** START Records to process **

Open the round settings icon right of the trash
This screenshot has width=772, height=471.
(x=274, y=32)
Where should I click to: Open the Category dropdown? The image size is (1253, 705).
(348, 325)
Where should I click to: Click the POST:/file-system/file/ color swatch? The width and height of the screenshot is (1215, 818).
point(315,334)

** END Records to process **
** START Records to process **

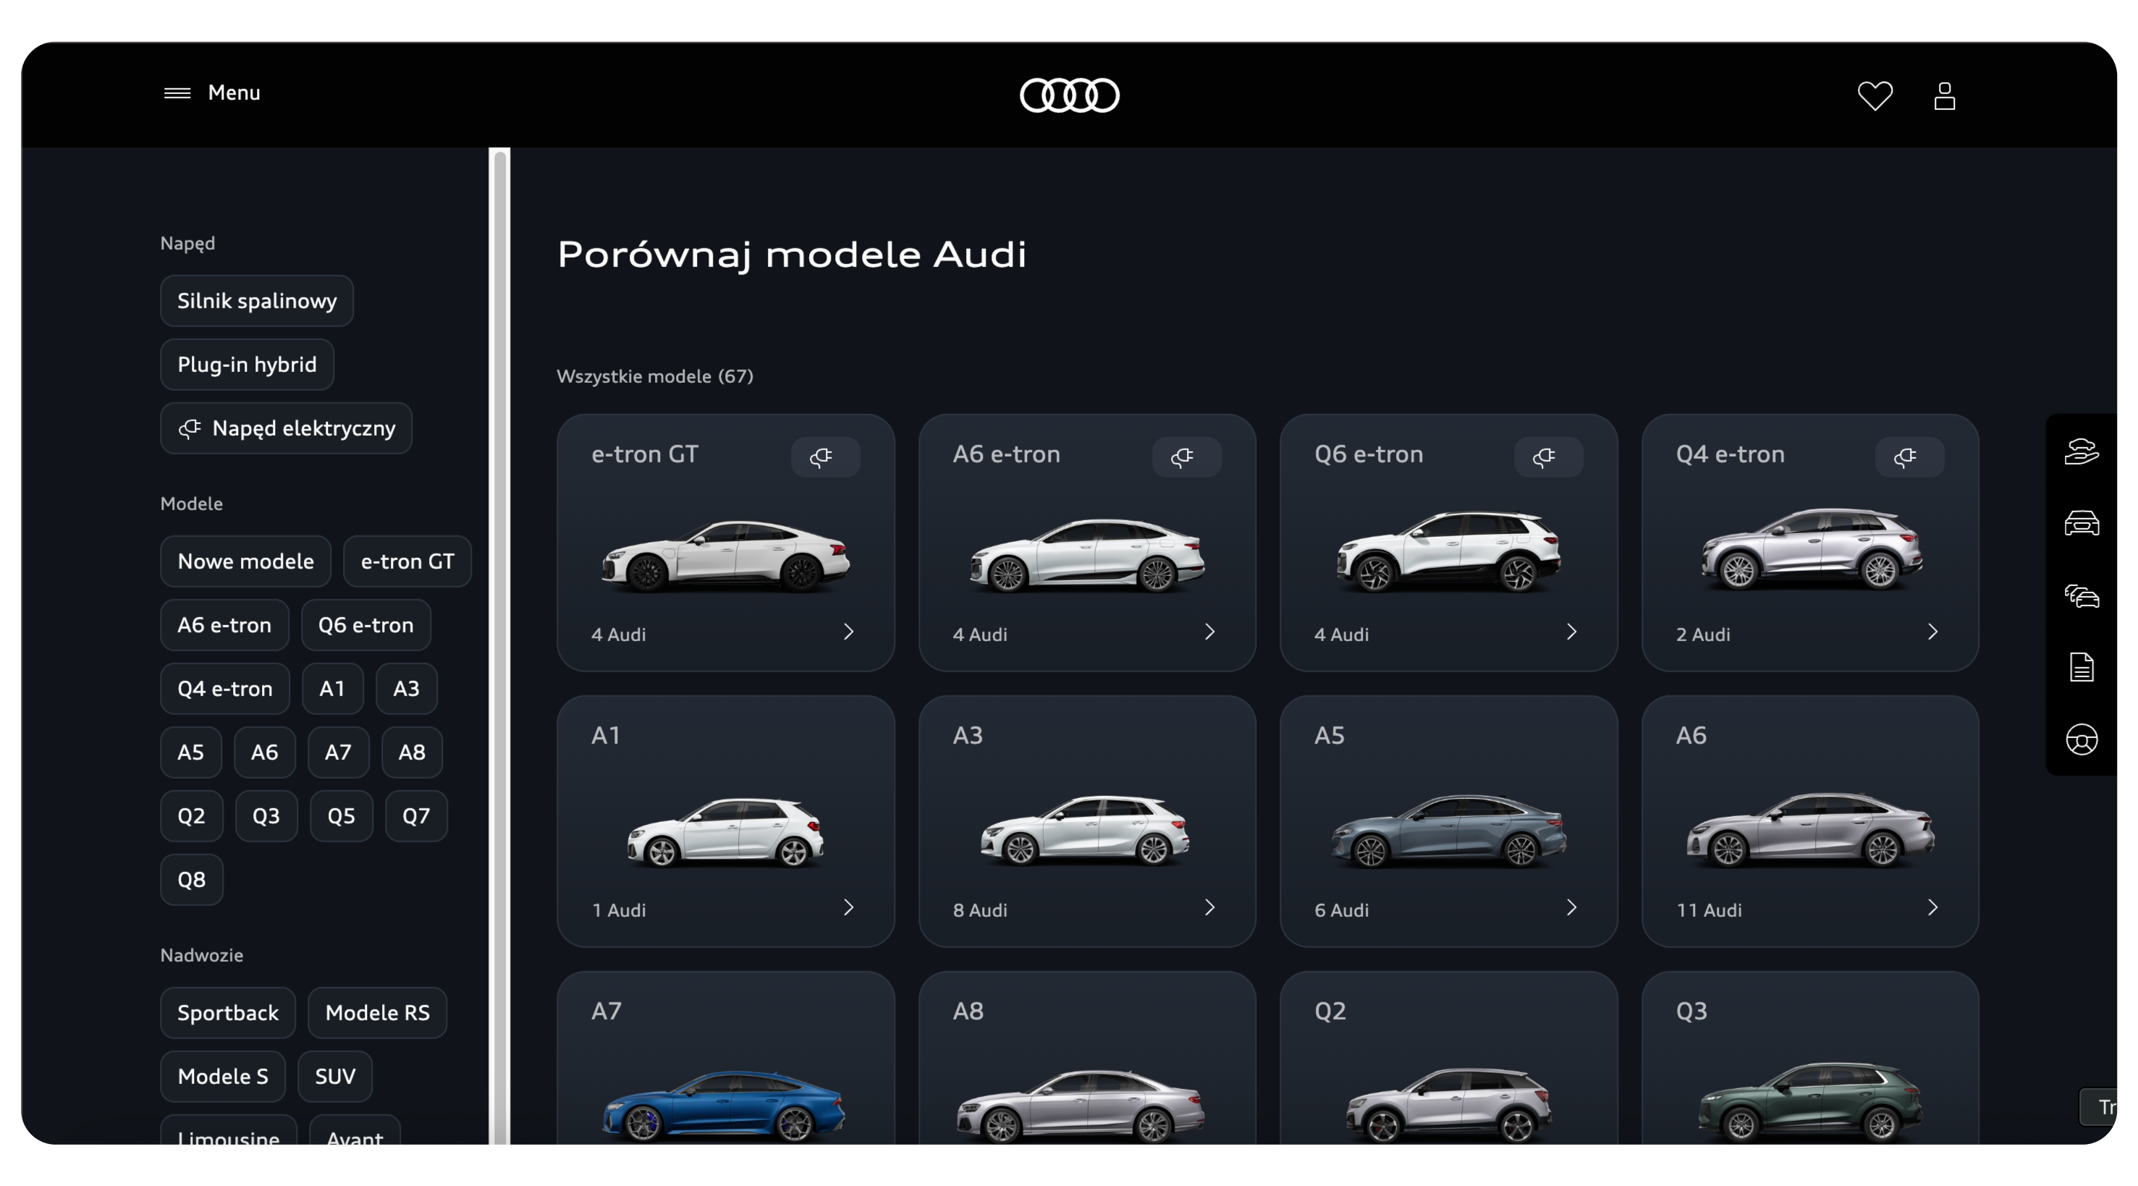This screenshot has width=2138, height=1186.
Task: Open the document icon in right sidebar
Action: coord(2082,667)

** END Records to process **
** START Records to process **

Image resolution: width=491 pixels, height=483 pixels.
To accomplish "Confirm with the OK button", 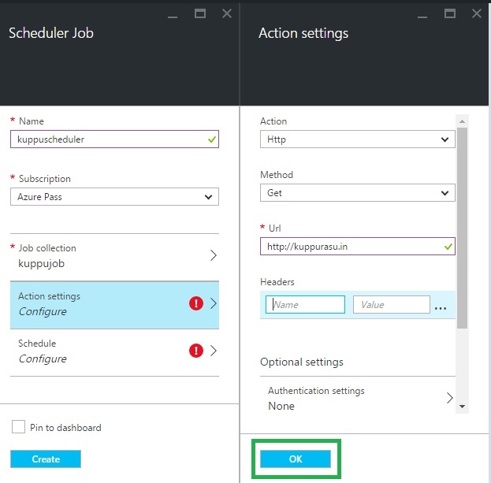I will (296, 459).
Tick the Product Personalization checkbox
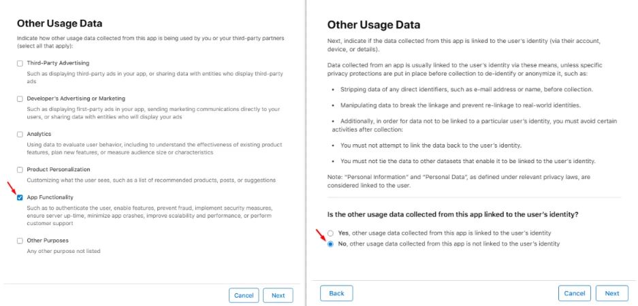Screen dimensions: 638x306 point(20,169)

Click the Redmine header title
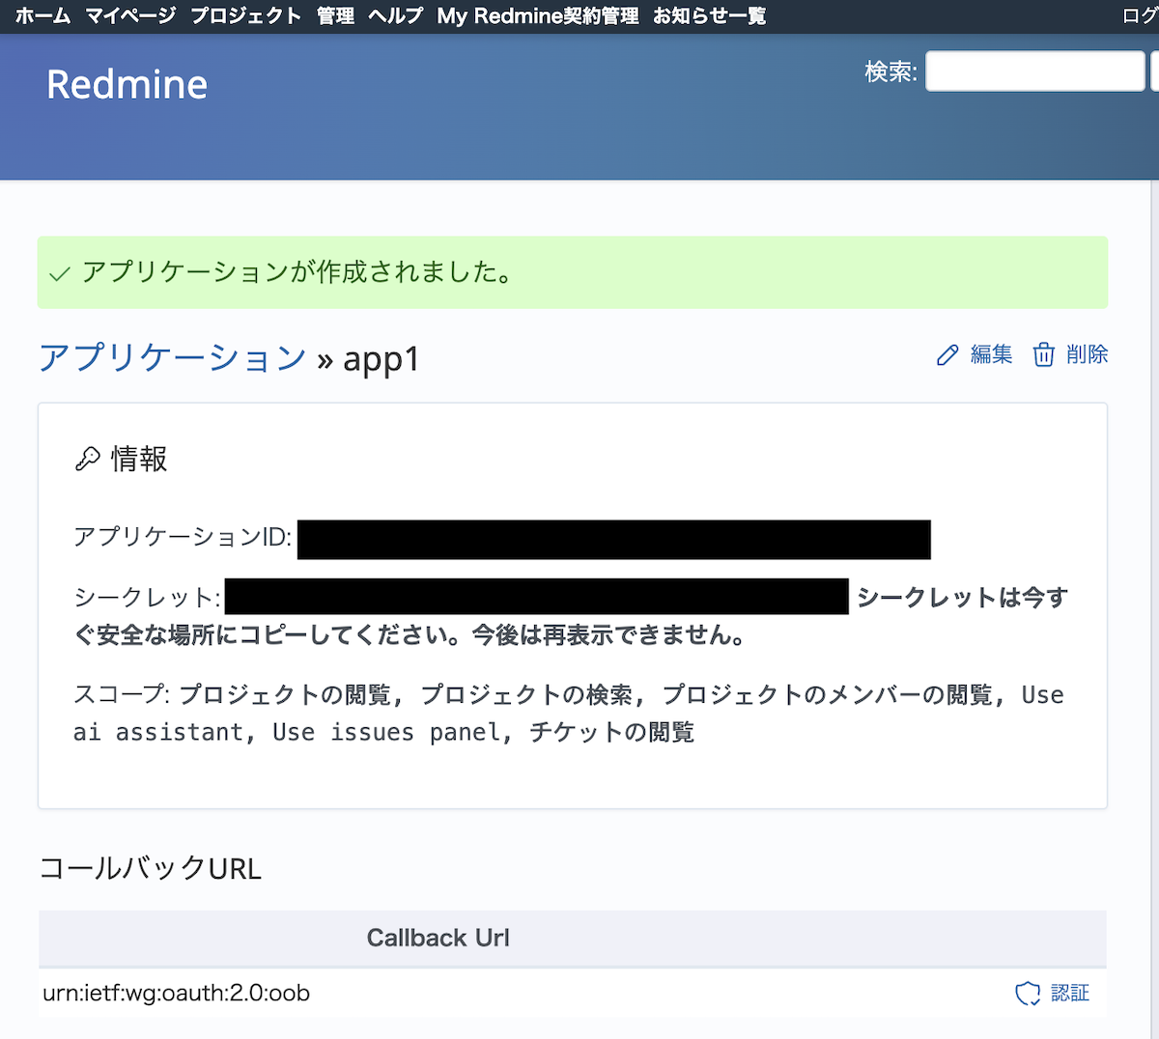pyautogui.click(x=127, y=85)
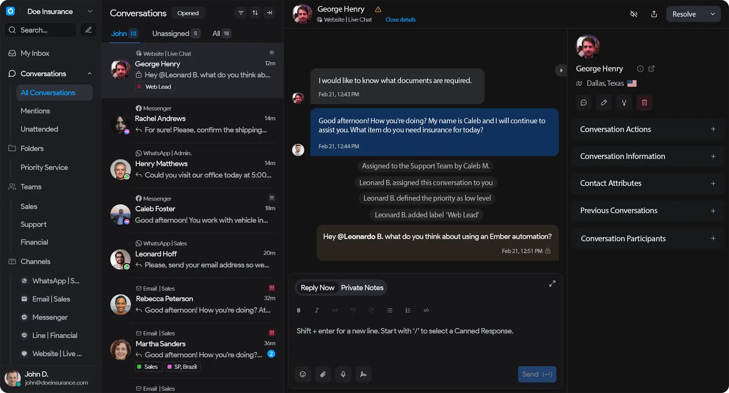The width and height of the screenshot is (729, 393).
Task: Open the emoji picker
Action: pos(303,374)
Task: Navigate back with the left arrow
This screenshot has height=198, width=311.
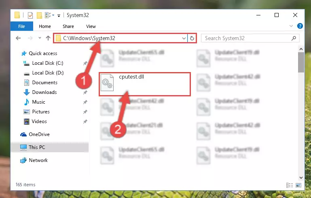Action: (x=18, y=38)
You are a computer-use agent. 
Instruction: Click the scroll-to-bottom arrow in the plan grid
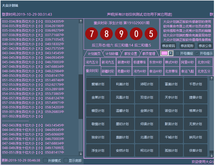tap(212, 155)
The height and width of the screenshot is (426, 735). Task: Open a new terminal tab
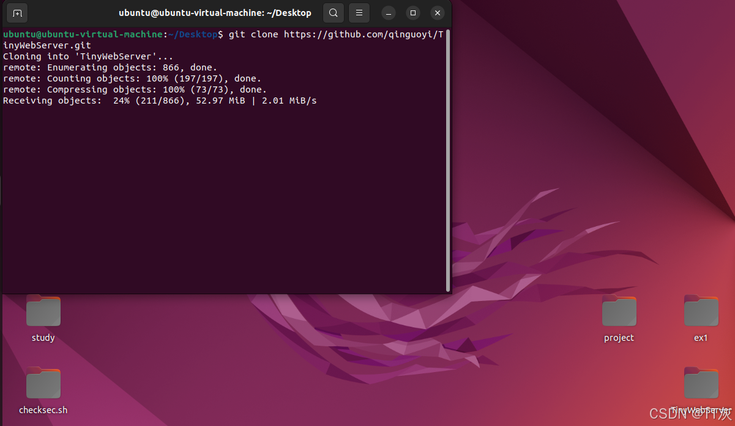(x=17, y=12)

** END Records to process **

▶ _What to work on_: Rewrite the data from the line containing "Click the Redmine header title" through the line containing "tap(212, 155)", replacing "plan grid" with "schedule grid" and changing nothing else. Return only those lines, and leave out the pictures.

▶ _Final answer_:
Click the Redmine header title
pyautogui.click(x=127, y=85)
The width and height of the screenshot is (729, 393).
Task: Open the emoji picker
Action: pos(303,374)
Task: Navigate back with the left arrow
This screenshot has height=198, width=311.
Action: (x=18, y=38)
You are a computer-use agent. 
Instruction: Click the scroll-to-bottom arrow in the schedule grid
tap(212, 155)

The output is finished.